Halloween or the Nov. 2 Elections—Which is Scarier?





Sharron Angle, one of the darlings of the tea party movement and who is running as the Republican challenger against Democratic Senator Harry Reid in Nevada, has professed some interesting ideas. And as we approach Halloween and the general election a couple of days afterwards, these are scary ideas.


Angle, according to the AP, deemed "a BP fund of oil spill victims a 'slush fund;' suggesting tea party followers will resort to 'Second Amendment remedies' if Washington is not reformed; concluding that unemployment benefits have 'spoiled our citizenry;' and blasting Democrats for pushing public benefits to 'make government our God.'”


She has advocated the end of Social Security although her views have "moderated" to simply "transitioning out" Social Security, because her campaign has been subject to greater scrutiny.


Angle opposes abortion in all circumstances, including rape and incest. She is virulently anti-immigration, and clearly opposes most of the key LGBT issues, such as repeal of Don't Ask, Don't Tell (though she doesn't understand the process in the Congress) and same-sex marriage.


Even possessing what one would ordinarily characterize as an extreme right-wing ideology, Angle is actually ahead in the polls against the Senate Majority leader. She has a good chance of winning.


And so do other like-minded tea party-backed candidates for Congress—all Republicans. In some places they will surely lose. In others they will certainly win. The New York Times argued that regardless of the outcome of the November 2 elections, the tea party movement will enjoy broad influence in the Republican Party that will pull it further to the right as a result of the inevitable battle of ideology wages on.

This is profoundly scarier than any Halloween—especially if you are part of the LGBT community or an ally.


The GOP, for reasons that continue to escape me, is poised to regain control of the House of Representatives and even worse but less likely, the U.S. Senate. They want to make this election about President Obama; after all he stopped a sure depression, saved a million jobs that would have been lost had he not pushed for a bailout of major automobile manufacturing companies, and restructured health care that has been pronounced by independent economists as deficit neutral.


Until his refusal to use his authority to finally crush the nefarious Don't Ask, Don't Tell policy when a California judge opened that door, I had been a big supporter of the President. But his presidency—at least his first term—was doomed from the start when radio blowhard Rush Limbaugh emerged from his addiction problems to pray that the President and his policies should fail. This lends new meaning to the word patriotism from a man who had prides himself as a patriot.

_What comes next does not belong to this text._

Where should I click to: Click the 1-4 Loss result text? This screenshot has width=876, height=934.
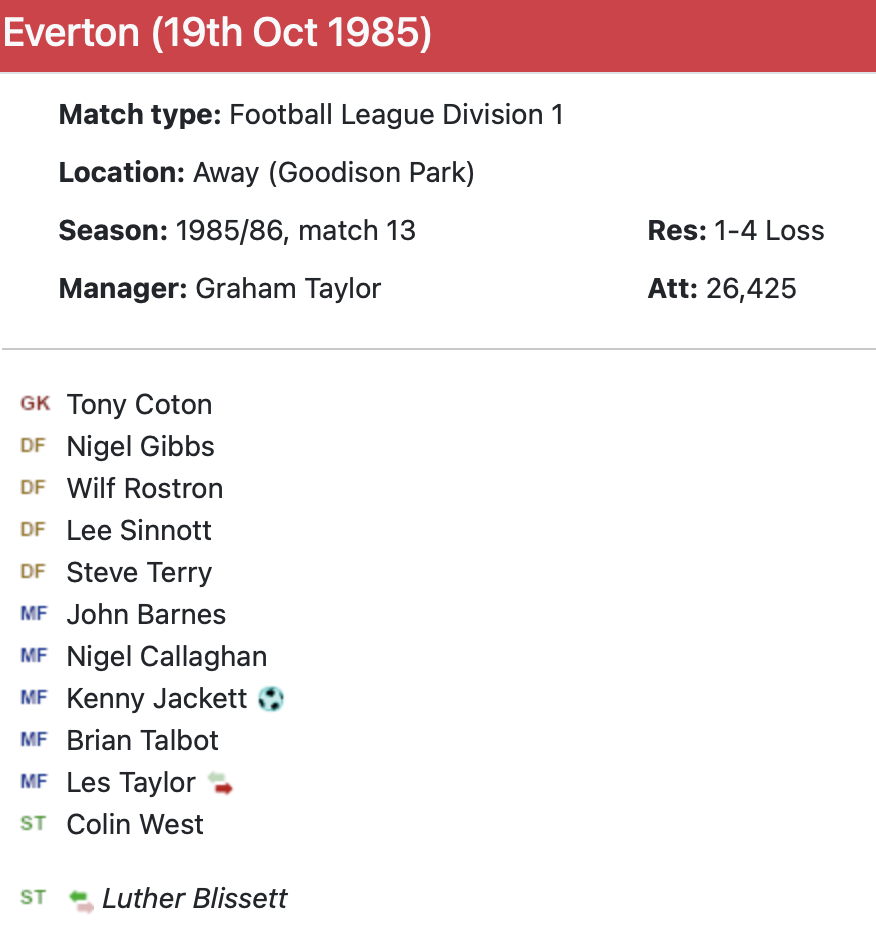(769, 231)
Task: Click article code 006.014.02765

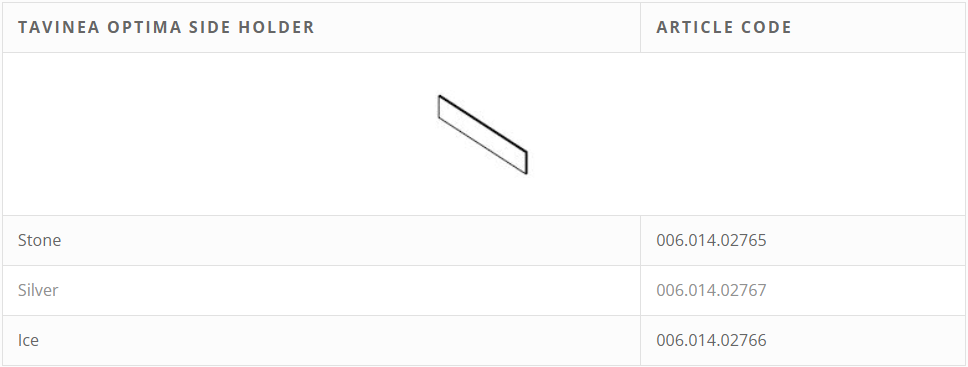Action: point(711,240)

When the Republican opposition had been relatively quiet at the outset of Obama's term, Rush gave them voice. They lined up behind this jackass and found their footing. The "birthers" re-emerged. You know, they are the ones who still feel Hawaii is a foreign country and the President is not a U.S. citizen. Then he has been accused of being a Muslim, forgetting their own demagoguery during the 2008 campaign against Obama's association with the Christian preacher, Reverend Jeremiah Wright.

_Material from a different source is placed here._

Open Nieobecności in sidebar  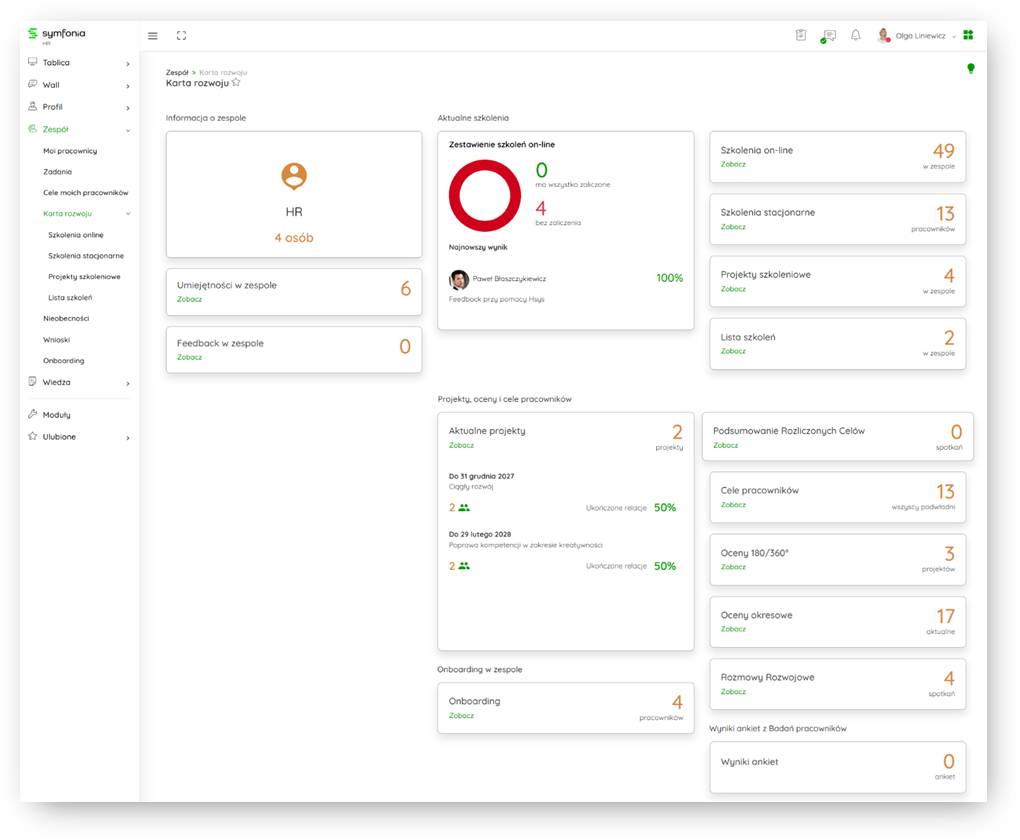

This is what we are facing if the predictions of November 2 come true. A country that will be led in part by the likes of Queen of the Tea Party, Sarah Palin (at least through her own brand of demagoguery), Michelle Bachman, and perhaps Sharron Angle, Rand Paul and others of their ilk.


Say good-bye to the repeal of DADT. Despite Sen. Mitch McConnell's supposed willingness to allow the vote to once again take place following the elections, don't bet on a favorable outcome. Not if the sore-loser-in-chief Sen. John McCain has his way. The continued reckless discrimination against gay and lesbian service members will continue unabated despite 70 percent of the country and all of the top military brass favoring repeal.


Say good-bye to the Employment Non-Discrimination Act or ENDA, which had its best chance in the first term of President Obama, but that window shut in a hurry. The 30-year attempt to end discrimination in the workplace will continue to languish.


And for sure, say good-bye to any opportunity for repealing the Federal Defense of Marriage Act or DOMA. It really didn't have much of a chance to begin with but at least a dialogue and perhaps hearings may have started during Obama's second term (if there is to be one) and Democrats somehow remain in the majority.


Locally, we have squandered the past four years with a liberal Democratic governor and a huge majority of Democrats in the legislature. No same-sex marriage bill ever saw the light of day outside a committee. No transgender or gender identity protection bill was allowed to head to the floor for a debate and vote.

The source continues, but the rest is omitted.